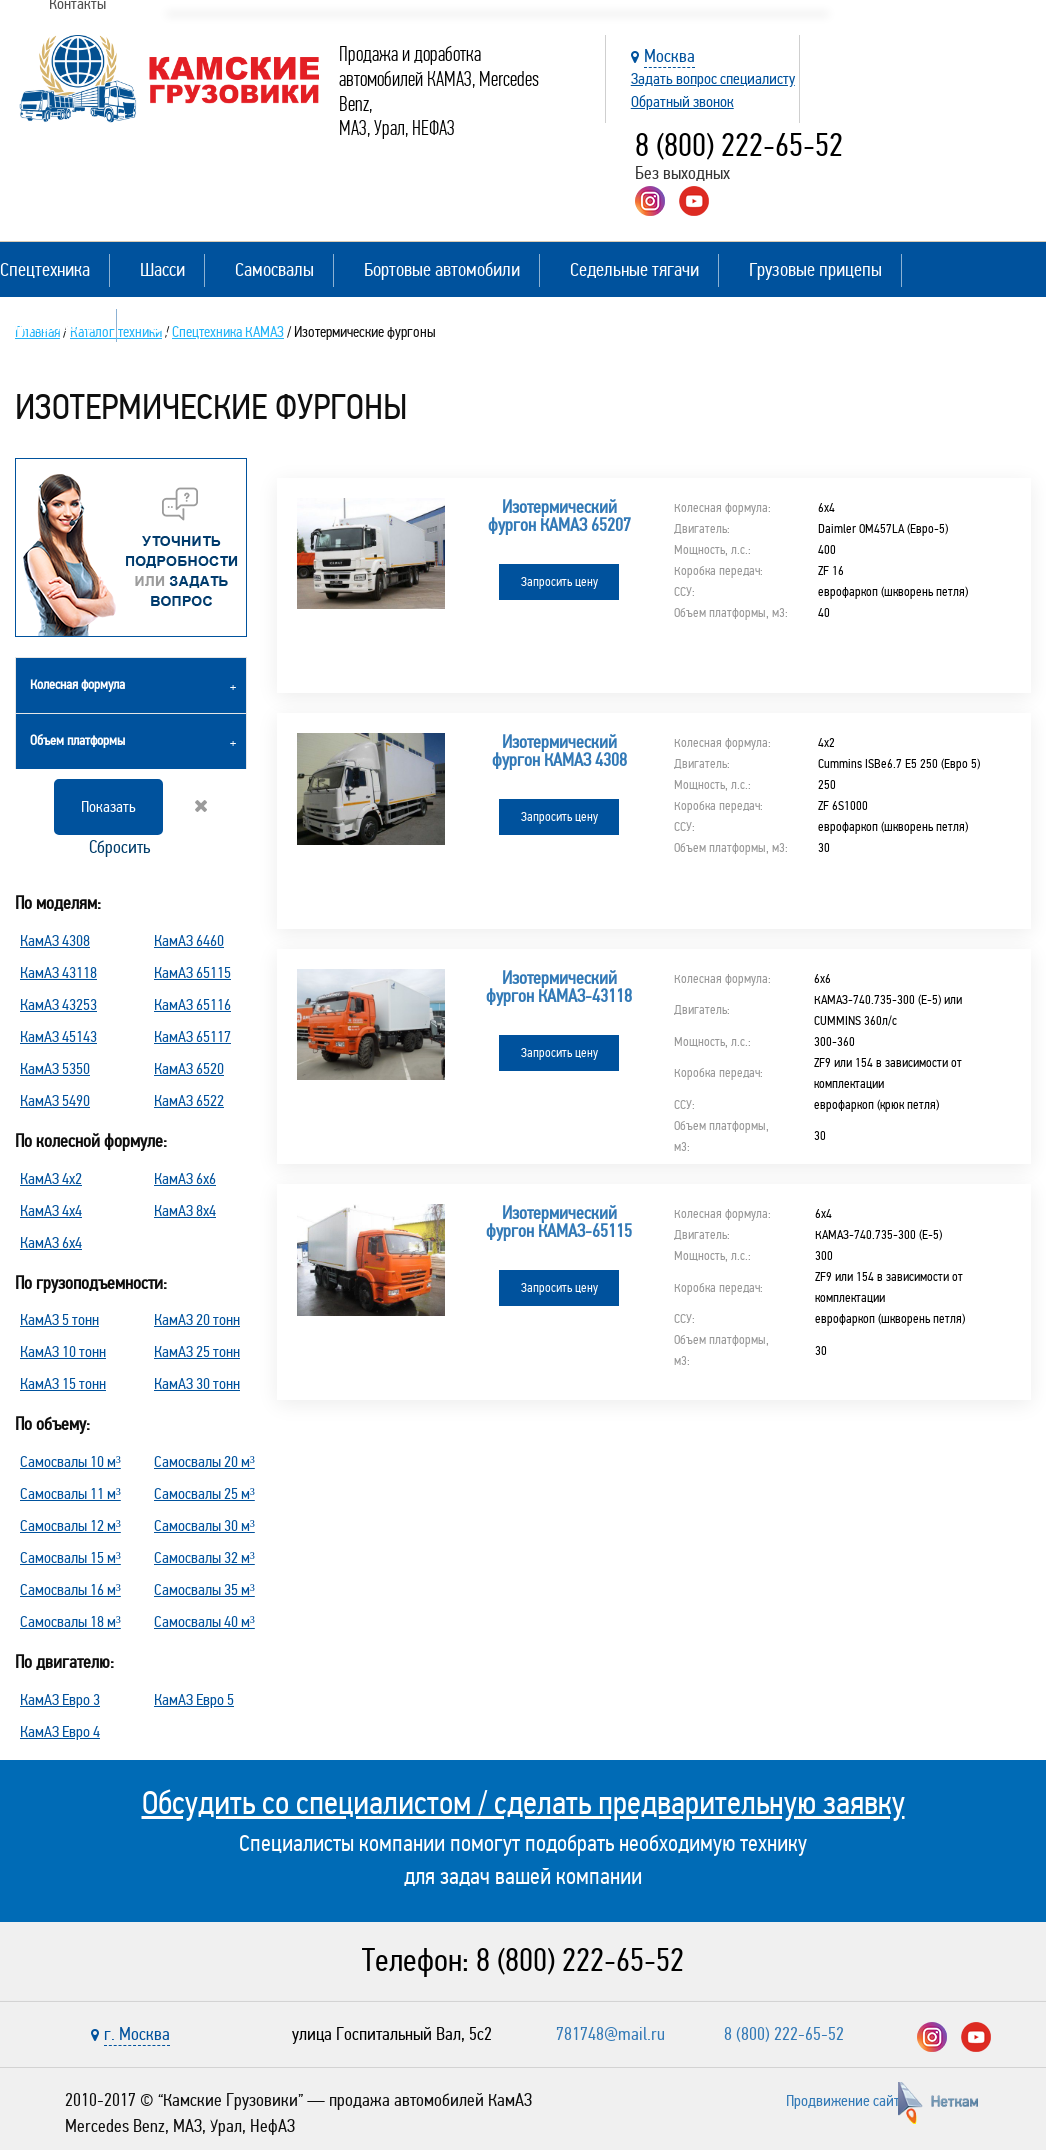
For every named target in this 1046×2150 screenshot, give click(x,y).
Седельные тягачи (634, 269)
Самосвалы (274, 269)
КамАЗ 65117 (192, 1036)
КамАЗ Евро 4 (60, 1731)
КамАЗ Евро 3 (60, 1699)
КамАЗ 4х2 (51, 1178)
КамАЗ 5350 (55, 1068)
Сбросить (146, 828)
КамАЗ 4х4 (51, 1210)
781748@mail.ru (610, 2034)
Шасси (162, 269)
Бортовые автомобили (442, 269)
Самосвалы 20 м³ (204, 1461)
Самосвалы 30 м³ (204, 1525)
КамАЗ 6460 (189, 940)
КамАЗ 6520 (189, 1068)
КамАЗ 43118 (58, 972)
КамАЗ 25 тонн (197, 1351)
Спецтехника (45, 269)
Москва (669, 56)
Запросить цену (559, 582)
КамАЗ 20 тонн (197, 1319)
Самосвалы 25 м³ (204, 1493)
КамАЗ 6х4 (51, 1242)
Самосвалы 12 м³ (70, 1525)
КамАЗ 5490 (55, 1100)
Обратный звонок (682, 101)
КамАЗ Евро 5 (194, 1699)
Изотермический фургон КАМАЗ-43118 (559, 956)
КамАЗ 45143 (58, 1036)
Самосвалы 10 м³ (70, 1461)
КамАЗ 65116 (192, 1004)
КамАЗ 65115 (192, 972)
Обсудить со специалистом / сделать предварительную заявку (523, 1803)
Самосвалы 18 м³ (70, 1621)
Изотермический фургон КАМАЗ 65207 (559, 516)
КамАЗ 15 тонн (63, 1383)
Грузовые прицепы (815, 269)
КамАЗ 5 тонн (59, 1319)
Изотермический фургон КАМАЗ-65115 (559, 1176)
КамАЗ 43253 (58, 1004)
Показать (108, 806)
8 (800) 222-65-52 (739, 145)
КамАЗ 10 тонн (63, 1351)
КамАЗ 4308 (55, 940)
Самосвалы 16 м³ (70, 1589)
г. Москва (137, 2034)
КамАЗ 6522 (189, 1100)
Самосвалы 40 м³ (204, 1621)
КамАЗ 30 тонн (197, 1383)
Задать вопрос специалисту (713, 78)
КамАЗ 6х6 (185, 1178)
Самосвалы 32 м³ (204, 1557)
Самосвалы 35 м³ (204, 1589)
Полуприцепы (48, 324)
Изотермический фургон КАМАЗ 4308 (559, 736)
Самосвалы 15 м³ (70, 1557)
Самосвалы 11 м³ (70, 1493)
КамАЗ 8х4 (185, 1210)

■ **WHAT YOU HAVE TO DO**:
Rewrite the stretch from the start of the records through the line containing "КамАЗ 43118 (58, 972)", replacing "Самосвалы" with "Автосамосвалы" and changing nothing else. Leave the pictures out of your answer.

■ **RESULT OF THE EXERCISE**:
For every named target in this 1046×2150 screenshot, give click(x,y).
Седельные тягачи (634, 269)
Автосамосвалы (274, 269)
КамАЗ 65117 (192, 1036)
КамАЗ Евро 4 (60, 1731)
КамАЗ Евро 3 (60, 1699)
КамАЗ 4х2 (51, 1178)
КамАЗ 5350 (55, 1068)
Сбросить (146, 828)
КамАЗ 4х4 (51, 1210)
781748@mail.ru (610, 2034)
Шасси (162, 269)
Бортовые автомобили (442, 269)
Автосамосвалы 20 м³ (204, 1461)
Автосамосвалы 30 м³ (204, 1525)
КамАЗ 6460 (189, 940)
КамАЗ 6520 (189, 1068)
КамАЗ 43118 (58, 972)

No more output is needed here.